Altamont Enterprise September 4, 1925
SPECIAL ATTRACTIONS
AT CHATHAM FAIR
When on the evenings of September 7, 8, 9, 10, and 11 readers of this paper see rays of light illuminating the heavens, it will mean that the U. S. soldiers from the Plattsburg barracks are using the gigantic search lights which they employ in connection with the army maneuvers they are representing as a special attraction at the Columbia county fair in Chatham. These lights are of more than one billion candle power and their lenses are five feet in diameter. They are capable of throwing light forty to fifty miles.
These soldiers will stage sham battles with machine guns, tanks, airplanes, and smoke screens. See the attack, the repulse, the victory; see the tanks demolish obstacles and plow through depressions; see the airplanes drop bombs and destroy bridges.
State troopers from the Troy barracks will present some extraordinary and remarkable feats of horsemanship.
WHITE BLACKBERRIES
Specimens of long white “blackberries” were brought here by Edward Sturges on Monday which were grown on his farm on West Mountain. The berry is of a pinkish white color and grew alongside of the black ones on the same bush. Lately Dominick Disco of Saranac Lake, reported that he had several branches of the white variety and said that they are true blackberries except in color. S.B. Hadsell, of Lebanon Springs, also has grown some white “blackberries” of his own. These berries, unlike white crows and purple elephants, are not products of his imagination, as he had them on exhibition.
Brookside, South Berne
The Sunday services in the Christian Church have been well attended and the children are showing great interest in the Sunday school.
3,500 ATTEND PICNIC
AT ALTAMONT
The farmers’ picnic, that big annual affair which is held at the Altamont fair grounds under the auspices of the County Farm Bureau, took place last Saturday, August 29, with an attendance estimated at 3,500.

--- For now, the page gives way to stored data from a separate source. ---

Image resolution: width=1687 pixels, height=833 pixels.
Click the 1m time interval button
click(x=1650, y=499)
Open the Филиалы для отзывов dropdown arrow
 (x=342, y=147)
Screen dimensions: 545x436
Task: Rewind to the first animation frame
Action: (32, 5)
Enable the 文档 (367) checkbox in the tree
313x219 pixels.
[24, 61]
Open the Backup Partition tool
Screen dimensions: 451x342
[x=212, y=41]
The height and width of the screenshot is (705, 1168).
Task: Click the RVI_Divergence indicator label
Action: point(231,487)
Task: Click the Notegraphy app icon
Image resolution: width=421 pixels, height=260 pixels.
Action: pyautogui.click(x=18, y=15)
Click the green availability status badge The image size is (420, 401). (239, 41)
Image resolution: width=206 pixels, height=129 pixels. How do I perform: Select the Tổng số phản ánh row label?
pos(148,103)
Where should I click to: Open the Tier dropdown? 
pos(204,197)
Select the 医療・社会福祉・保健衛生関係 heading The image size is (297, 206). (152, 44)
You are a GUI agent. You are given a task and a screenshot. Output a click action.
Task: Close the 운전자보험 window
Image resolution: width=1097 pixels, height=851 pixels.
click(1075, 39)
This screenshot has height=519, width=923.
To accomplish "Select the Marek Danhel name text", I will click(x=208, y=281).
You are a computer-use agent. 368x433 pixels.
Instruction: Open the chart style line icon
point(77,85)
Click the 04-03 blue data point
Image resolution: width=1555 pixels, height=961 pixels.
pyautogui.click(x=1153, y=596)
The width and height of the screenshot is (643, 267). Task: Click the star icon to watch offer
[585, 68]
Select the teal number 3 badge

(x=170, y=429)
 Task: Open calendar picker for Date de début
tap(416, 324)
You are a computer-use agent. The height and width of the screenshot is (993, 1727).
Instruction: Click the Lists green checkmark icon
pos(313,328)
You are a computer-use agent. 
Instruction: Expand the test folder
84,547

It was like a ‘County Fair’ day in Altamont, with hundreds of automobiles making their way through the village to the fair grounds, and it was not long after 10:00 o’clock before the sports of the day began. The horseshoe pitching contest was the first to get under way, and it was a real game of skill by experienced teams. Two Berne men, Milton Wright and Clark Adams, won the horseshoe pitching championship of the county and will compete in the contest at the Syracuse fair. The winning team defeated Ernest and Raymond Wright also of Berne, the champion team for the last two years.
Two blooded blue calves were given after drawing of lots. Stanley Tryon of Coeymans Hollow won a Jersey calf given by Henry Ingalls of South Westerlo and Bert E. Ward of Ravena won a Holstein calf donated by Parker Corning of Albany.
Frank Schultz of Lamb’s Corners won the men’s peanut race, the prize being a pocket knife. Donald McLanvey of Greenville won the peanut scramble. Esther Wright of Berne won a box of candy for winning the girls’ baseball throw. Mrs. Avery Zimmer of East Berne was the first to drive three nails through a board and was awarded a hammer. A balloon fight was won by Baird Cook of Preston Hollow.